Hindistan’ı sömüren İngilizler, İran Coğrafyasına göz dikmişti ve bunu Türklerle yağamayacağını çok iyi biliyordu.
…
Pehlevi ailesi döneminde İran, İngiltere başta olmak üzere birçok batılı devletin açık sömürüsüydü. Birçok yere İranlıların girmesi yasaktı ve halk gitgide fakirleşiyordu.
Türkler, sindirilmeye çalışılmış ve yüzlercesi öldürülmüştü.
Türkçe eğitim ve öğretim yasaktı.
Halk içinde huzursuzluk kendini göstermeye başlayınca toplumsal protestolar ve ayaklanmalar başladı. Bu ayaklanmanın öncülleri sanıldığının aksine sosyalistlerdi. Kitle liderliğini ise Türkler yürütüyordu. Daha evvelinden beri, liderlik için kendini hazırlamış olan Humeyni, sürgün olduğu Fransa’dan gelerek bu ayaklanmaların bütünleyeni oldu ve İran İslam Devletinin başına geçti.
…
İran İslam Devleti, Büyük Şeytan ve küçük Şeytan’ın ( Amerika ve İngiltere) oyuncağı olmaktan kurulmuştu.
Lakin Türkler, şahlık döneminde yaşadığı sıkıntıların benzerlerini yaşamaya devam ediyor.
Türkçe okullar halen yasak, tarih kitaplarında Türklerden pek bahsedilmez. Türkler ve Türk Milli kültürü küçük görülür.
30-35 Milyon Türk ve Oğuz soylu bu kardeşlerimiz, neden 80 milyonluk ülkede bir bütünlük sağlayıp kendi haklı talepleri için bir araya gelmiyorlar?
Tabi ki Mezhep ittifakı bozulur korkusu…
…
Ben şahsım adına mezhepsel ya da dinsel birlikteliklerin sosyal açıdan doğru olay olduğunu düşünmüyorum. Çünkü dinsel ve mezhepsel birlikteliklerde, baskın kültürün diğer kültürü asimile ettiği şüphe götürmeyen bir gerçektir
En doğru birleşmenin önce millet bağlamında olduğuna inanıyorum. Dinsel ve mezhepsel ayrımların hissedilmediği bir yaşam birlikteliği her zaman başarı doğurur.
…
İran’da “Haray Haray Men Türkem” diye bağıran onlarca kardeşim ve haklı talepleri var ve onların ölünceye kadar destekçisi olacağım.

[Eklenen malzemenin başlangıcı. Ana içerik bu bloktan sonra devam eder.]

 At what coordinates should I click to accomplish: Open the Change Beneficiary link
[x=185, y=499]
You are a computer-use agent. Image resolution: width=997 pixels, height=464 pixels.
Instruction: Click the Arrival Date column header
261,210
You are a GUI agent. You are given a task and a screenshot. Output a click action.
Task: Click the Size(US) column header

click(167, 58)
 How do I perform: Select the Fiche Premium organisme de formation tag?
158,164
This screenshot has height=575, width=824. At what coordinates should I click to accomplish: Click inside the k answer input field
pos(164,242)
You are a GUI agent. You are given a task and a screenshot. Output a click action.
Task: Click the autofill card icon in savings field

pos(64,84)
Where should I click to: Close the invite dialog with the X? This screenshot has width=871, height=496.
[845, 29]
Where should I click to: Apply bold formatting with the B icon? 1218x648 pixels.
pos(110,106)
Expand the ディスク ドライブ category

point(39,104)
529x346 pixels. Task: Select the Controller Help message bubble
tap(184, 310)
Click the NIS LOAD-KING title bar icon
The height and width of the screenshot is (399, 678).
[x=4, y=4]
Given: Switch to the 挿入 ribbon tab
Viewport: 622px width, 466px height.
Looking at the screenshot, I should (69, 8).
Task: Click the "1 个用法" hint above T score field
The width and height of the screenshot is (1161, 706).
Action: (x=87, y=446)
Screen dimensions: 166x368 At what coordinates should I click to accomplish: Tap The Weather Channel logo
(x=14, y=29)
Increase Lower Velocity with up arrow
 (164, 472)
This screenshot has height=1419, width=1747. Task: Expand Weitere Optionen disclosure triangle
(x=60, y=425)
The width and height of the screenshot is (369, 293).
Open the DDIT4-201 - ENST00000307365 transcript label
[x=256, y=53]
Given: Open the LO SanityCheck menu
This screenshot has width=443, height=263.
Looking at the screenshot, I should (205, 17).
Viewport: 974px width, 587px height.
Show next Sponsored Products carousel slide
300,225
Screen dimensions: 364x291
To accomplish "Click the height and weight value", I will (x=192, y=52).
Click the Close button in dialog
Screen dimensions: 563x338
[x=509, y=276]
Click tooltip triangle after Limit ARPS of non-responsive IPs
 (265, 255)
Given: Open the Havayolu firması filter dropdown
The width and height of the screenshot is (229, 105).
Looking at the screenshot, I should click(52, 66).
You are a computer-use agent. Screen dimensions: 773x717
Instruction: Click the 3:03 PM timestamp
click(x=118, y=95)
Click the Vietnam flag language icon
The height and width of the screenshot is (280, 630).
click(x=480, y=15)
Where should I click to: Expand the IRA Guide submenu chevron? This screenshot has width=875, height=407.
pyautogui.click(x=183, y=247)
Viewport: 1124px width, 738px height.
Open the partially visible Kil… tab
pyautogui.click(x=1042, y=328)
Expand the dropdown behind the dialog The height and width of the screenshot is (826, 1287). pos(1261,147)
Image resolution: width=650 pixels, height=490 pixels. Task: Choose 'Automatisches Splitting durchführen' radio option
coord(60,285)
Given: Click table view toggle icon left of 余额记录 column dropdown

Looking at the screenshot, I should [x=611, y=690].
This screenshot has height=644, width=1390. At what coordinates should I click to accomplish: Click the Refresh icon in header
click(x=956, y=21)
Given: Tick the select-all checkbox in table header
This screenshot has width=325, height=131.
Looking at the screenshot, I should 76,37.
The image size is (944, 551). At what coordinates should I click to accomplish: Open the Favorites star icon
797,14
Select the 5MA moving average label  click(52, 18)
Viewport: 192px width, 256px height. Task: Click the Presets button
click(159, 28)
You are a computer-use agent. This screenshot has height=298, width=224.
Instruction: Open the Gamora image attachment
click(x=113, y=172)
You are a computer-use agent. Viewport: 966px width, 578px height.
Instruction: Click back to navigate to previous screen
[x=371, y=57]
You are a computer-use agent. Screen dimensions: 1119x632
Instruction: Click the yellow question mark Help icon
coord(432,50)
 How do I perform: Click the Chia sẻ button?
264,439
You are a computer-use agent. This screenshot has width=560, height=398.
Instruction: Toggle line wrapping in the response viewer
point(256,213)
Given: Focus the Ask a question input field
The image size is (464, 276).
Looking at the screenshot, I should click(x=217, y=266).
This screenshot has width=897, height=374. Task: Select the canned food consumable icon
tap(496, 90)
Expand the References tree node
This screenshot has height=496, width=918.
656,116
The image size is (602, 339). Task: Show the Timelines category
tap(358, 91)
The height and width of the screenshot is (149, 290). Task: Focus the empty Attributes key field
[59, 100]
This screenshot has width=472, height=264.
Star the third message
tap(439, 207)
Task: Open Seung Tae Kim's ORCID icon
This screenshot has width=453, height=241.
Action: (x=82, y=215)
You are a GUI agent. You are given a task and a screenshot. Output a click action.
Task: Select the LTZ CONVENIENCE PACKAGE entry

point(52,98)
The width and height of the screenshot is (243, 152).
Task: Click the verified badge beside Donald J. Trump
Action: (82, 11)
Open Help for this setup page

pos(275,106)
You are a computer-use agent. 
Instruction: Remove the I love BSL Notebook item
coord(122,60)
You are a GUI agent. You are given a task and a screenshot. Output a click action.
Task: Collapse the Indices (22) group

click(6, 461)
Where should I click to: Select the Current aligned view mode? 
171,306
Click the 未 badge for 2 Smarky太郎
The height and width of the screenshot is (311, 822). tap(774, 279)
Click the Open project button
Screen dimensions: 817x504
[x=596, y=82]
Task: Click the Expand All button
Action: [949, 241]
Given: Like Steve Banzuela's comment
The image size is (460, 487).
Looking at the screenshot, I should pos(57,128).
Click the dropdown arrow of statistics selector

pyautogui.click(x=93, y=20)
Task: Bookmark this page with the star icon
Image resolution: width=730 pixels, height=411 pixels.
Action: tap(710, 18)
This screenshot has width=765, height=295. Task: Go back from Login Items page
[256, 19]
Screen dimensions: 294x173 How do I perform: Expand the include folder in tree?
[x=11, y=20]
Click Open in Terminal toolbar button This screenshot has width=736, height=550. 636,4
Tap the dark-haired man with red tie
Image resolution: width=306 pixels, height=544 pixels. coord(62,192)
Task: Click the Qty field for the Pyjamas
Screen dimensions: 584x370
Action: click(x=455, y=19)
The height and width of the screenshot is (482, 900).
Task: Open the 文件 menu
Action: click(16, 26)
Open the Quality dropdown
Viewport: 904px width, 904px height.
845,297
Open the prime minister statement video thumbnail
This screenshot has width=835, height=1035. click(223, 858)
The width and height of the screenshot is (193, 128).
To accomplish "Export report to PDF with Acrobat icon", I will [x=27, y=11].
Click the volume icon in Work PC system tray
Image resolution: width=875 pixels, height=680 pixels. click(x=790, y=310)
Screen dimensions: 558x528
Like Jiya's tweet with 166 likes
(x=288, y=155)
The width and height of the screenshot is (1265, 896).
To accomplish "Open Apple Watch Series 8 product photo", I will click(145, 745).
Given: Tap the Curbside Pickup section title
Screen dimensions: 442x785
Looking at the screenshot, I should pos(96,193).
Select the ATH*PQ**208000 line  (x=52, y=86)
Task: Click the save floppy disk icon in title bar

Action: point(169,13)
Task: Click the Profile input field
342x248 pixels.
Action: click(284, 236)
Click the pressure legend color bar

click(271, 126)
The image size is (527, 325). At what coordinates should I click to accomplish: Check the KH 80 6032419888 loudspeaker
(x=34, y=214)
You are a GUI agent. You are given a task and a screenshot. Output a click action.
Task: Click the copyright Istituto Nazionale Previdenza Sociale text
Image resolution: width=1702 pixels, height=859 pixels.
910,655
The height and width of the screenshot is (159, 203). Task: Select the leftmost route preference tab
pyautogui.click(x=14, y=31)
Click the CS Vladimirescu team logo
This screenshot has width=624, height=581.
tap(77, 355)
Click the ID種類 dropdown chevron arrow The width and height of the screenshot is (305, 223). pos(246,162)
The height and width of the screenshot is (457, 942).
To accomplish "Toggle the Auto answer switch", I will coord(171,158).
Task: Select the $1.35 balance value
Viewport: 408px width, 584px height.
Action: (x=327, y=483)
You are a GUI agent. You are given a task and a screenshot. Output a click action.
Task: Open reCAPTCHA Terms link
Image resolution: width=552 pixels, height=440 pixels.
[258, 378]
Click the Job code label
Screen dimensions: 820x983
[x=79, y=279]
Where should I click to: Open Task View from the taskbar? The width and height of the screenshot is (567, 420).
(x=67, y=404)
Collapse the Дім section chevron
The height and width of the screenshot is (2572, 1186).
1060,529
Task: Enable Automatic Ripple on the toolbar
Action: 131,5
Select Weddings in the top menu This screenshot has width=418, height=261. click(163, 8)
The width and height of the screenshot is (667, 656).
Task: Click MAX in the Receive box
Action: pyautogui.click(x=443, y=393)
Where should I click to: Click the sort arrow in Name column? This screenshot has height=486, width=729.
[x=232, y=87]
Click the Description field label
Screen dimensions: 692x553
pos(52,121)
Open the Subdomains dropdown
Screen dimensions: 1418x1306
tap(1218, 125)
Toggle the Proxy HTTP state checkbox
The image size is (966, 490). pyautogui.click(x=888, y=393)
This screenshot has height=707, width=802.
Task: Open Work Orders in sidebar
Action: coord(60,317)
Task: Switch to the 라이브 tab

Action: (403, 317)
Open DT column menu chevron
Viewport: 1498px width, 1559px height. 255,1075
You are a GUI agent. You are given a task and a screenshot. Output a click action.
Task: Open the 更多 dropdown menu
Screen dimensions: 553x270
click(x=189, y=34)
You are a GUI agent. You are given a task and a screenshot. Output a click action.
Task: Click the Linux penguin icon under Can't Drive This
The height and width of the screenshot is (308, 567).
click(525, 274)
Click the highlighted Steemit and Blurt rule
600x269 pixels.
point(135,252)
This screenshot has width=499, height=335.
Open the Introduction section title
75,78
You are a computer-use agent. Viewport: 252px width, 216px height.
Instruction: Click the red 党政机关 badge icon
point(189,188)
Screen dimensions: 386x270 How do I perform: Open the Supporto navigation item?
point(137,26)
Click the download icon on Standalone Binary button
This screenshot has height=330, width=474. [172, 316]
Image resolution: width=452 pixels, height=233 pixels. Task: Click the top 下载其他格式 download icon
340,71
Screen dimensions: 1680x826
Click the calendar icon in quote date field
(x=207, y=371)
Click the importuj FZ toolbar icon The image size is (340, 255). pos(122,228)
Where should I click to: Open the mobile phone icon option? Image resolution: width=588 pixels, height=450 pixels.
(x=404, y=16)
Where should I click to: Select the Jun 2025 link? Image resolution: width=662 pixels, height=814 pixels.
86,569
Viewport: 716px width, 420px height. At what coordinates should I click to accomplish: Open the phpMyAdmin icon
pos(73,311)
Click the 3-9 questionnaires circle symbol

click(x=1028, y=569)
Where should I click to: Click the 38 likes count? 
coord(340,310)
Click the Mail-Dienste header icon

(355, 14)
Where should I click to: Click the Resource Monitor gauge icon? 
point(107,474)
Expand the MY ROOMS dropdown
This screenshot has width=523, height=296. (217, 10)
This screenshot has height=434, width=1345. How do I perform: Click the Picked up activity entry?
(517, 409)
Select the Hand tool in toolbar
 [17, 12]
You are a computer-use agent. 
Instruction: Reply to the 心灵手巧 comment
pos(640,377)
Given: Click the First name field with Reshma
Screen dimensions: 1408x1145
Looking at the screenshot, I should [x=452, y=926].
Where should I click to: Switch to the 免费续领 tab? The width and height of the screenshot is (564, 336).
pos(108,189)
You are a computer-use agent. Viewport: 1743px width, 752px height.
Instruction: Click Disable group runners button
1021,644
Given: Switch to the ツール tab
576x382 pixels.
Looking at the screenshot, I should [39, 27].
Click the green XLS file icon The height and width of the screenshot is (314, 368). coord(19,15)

Lakin Humeyni’ de yaşanan hayal kırıklığının tekrar etmemesi için daha düşünsel ve daha bağlayıcı birlikteliklerin oluşması lazım ve bu maalesef ki oluşmadı.
Mevcut iktidarın İran politikası genel anlamda yapıcılık üzerine. Ama aynı iktidarın ve destekkârlarının İran’da ki Türk kardeşlerimize bakışı aynı paralelde mi?
Soruyu tersten sorayım, İran’da ki kardeşlerimizin, mevcut Türk iktidarından beklentisi ne düzeyde?
…
Günümüz Türkiye’sinde ciddi bir mezhepleşme ve tarikatlaşma ivmesi var.
Kendi içinde bile tefrikada olan mezhep ve tarikat anlayışı bizi nasıl birleştirip, sosyal beklentilerimizi çözebilir?
Aynı sorun İran Türklüğü içinde geçerli.
Biz Türkler bir araya geldik mi, sırtımızı kimse yere getiremez.
Lakin kendi içimizde birbirimize öyle duvarlar örüyoruz ve bu duvarlardan yüzümüzü çevirmiyoruz.
Arkamızdan bizi vuracak olanı görmüyoruz bile.